Viele Männer scheinen immer noch nach der Devise zu leben: Warum heute schon an meine Gesundheit von morgen denken? Sie trinken zu viel Alkohol, bewegen sich zu wenig und Fleisch ist ihr Gemüse. Dazu kommt: Zum Arzt gehen sie nur, wenn es wehtut. Doch dann kann es schon zu spät sein.

 

Die größten Risiken

Nach Schätzungen des Robert Koch-Instituts erkranken jedes Jahr etwa 70.000 Männer an Prostatakrebs bei Männern in Deutschland die häufigste Krebserkrankung.
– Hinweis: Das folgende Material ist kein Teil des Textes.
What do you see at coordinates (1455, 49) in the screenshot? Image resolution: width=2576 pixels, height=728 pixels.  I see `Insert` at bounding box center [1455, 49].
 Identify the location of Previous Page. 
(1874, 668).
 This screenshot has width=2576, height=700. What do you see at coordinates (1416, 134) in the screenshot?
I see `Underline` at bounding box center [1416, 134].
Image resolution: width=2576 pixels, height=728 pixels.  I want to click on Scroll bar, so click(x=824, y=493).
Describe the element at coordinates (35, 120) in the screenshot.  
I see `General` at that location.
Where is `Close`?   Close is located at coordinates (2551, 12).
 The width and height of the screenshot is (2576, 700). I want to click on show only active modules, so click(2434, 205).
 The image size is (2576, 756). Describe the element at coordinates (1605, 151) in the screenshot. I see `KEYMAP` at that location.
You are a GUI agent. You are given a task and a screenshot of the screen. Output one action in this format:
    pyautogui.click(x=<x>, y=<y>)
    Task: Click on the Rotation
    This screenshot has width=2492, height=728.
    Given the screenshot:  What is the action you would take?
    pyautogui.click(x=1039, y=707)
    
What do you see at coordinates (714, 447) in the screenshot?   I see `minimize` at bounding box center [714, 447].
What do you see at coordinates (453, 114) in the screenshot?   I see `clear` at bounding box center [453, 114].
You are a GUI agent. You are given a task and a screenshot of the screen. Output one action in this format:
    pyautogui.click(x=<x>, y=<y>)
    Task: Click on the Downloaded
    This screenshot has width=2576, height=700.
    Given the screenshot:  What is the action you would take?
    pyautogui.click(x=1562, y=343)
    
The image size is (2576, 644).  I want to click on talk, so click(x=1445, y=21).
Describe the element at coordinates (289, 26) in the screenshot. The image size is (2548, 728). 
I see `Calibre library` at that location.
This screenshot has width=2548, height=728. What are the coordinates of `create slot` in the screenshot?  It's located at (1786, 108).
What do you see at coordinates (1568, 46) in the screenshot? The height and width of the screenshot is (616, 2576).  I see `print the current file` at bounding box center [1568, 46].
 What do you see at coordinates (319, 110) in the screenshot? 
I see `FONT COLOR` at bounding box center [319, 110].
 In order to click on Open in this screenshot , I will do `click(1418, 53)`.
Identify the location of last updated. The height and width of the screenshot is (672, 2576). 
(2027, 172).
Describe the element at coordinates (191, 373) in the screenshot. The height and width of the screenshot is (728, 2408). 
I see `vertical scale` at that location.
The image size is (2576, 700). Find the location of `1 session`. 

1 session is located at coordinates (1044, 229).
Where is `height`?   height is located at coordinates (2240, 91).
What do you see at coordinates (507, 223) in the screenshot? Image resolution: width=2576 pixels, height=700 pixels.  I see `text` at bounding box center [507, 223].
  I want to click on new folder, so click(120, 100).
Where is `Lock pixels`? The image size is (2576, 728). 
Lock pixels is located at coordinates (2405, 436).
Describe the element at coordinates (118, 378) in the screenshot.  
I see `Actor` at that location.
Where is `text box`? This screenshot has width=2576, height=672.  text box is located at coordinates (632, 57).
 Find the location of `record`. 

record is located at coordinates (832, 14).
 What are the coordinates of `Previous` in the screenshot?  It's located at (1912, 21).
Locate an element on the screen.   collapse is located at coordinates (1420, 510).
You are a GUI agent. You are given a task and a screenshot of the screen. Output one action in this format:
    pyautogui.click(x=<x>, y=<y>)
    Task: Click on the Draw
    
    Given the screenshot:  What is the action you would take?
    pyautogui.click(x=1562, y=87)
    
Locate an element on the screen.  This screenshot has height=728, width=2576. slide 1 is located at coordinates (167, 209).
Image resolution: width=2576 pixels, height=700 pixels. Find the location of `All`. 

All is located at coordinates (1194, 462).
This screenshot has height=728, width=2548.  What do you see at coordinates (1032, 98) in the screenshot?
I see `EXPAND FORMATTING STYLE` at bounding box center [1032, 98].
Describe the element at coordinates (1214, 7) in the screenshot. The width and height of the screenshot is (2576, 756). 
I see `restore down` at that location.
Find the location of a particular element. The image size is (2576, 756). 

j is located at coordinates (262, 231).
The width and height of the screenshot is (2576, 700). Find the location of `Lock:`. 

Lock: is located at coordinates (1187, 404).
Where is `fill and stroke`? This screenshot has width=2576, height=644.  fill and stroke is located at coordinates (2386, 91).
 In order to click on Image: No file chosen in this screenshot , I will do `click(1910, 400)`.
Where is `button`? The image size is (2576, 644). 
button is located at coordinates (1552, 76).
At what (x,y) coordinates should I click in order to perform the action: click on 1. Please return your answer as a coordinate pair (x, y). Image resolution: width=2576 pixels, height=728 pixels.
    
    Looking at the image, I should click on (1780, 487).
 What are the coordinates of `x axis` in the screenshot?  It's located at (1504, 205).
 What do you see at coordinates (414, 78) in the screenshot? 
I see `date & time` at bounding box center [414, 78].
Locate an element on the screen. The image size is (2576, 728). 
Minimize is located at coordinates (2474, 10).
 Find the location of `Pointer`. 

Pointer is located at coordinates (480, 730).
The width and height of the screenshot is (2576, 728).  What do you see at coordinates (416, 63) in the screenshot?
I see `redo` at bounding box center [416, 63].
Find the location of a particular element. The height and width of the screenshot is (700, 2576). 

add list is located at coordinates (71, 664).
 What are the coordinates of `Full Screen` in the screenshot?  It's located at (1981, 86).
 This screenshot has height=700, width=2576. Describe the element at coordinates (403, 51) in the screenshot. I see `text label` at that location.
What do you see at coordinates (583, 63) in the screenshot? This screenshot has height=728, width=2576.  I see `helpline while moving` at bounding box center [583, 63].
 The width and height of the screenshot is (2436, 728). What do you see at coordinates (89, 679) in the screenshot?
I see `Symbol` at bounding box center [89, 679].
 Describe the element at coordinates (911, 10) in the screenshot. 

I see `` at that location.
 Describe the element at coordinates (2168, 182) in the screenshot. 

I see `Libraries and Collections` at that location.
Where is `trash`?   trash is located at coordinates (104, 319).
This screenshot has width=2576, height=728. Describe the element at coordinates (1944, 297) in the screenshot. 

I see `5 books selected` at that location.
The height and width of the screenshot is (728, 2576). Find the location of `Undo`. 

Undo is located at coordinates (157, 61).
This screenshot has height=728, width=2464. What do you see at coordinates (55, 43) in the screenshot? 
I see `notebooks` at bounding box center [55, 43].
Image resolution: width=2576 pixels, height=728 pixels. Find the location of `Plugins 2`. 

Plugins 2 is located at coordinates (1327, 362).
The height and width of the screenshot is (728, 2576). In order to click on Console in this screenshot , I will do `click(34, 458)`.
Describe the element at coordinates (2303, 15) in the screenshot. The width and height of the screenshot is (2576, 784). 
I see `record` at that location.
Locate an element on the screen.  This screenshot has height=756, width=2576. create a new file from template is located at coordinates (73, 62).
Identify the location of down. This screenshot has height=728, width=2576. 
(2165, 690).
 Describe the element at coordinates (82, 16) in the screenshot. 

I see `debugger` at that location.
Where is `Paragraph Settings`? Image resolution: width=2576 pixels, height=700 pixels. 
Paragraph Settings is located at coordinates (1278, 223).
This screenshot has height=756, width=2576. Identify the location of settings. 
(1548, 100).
Ein Grund: ungesunde Ernährung. Bei Männern zwischen 20 und 40 ist Hodenkrebs die bei Weitem häufigste Krebsart. Außerdem haben sie ein hohes Diabetes-Risiko – höher als das der Frauen. Schuld daran ist ihr Bauchfett. Auch das Risiko für einen plötzlichen Herztod ist bei Männern jeden Alters mindestens doppelt so hoch wie bei Frauen.

 

Der Männer-TÜV

Während die meisten Frauen eine Menge tun, um länger jung und gesund zu bleiben – zum Beispiel, indem sie angebotene Vorsorgeuntersuchungen auch wirklich nutzen, sind eine große Zahl der Männer deutlich weniger an ihrer Gesundheit interessiert. Laut Studie sind 47,1% der Männer Vorsorgemuffel.*

 

Gewusst?

Werden Krebserkrankungen in einem frühen Stadium erkannt – viele verursachen am Anfang der Erkrankung keine Symptome – sind sie noch gut zu behandeln. Deshalb übernimmt die AOK auch die Kosten für Untersuchungen zur Früherkennung, oft auch als „Krebsvorsorge“ bezeichnet.

 

Quelle:
*www.tagesschau.de/inland/gesundheit-vorsorgeuntersuchungen-101.html

Welche Check-ups Sie mit 35, 45 und ab 50 Jahren machen sollten?

Ab 35

Untersuchung zur Früherkennung von Hautkrebs alle zwei Jahre.

Ab 45

Jährliche Untersuchung der Prostata und der äußeren Geschlechtsorgane.

Ab 50

Wahlweise zwei Darmspiegelungen (Koloskopien) im Abstand von zehn Jahren oder Test auf verborgenes Blut im Stuhl alle zwei Jahre.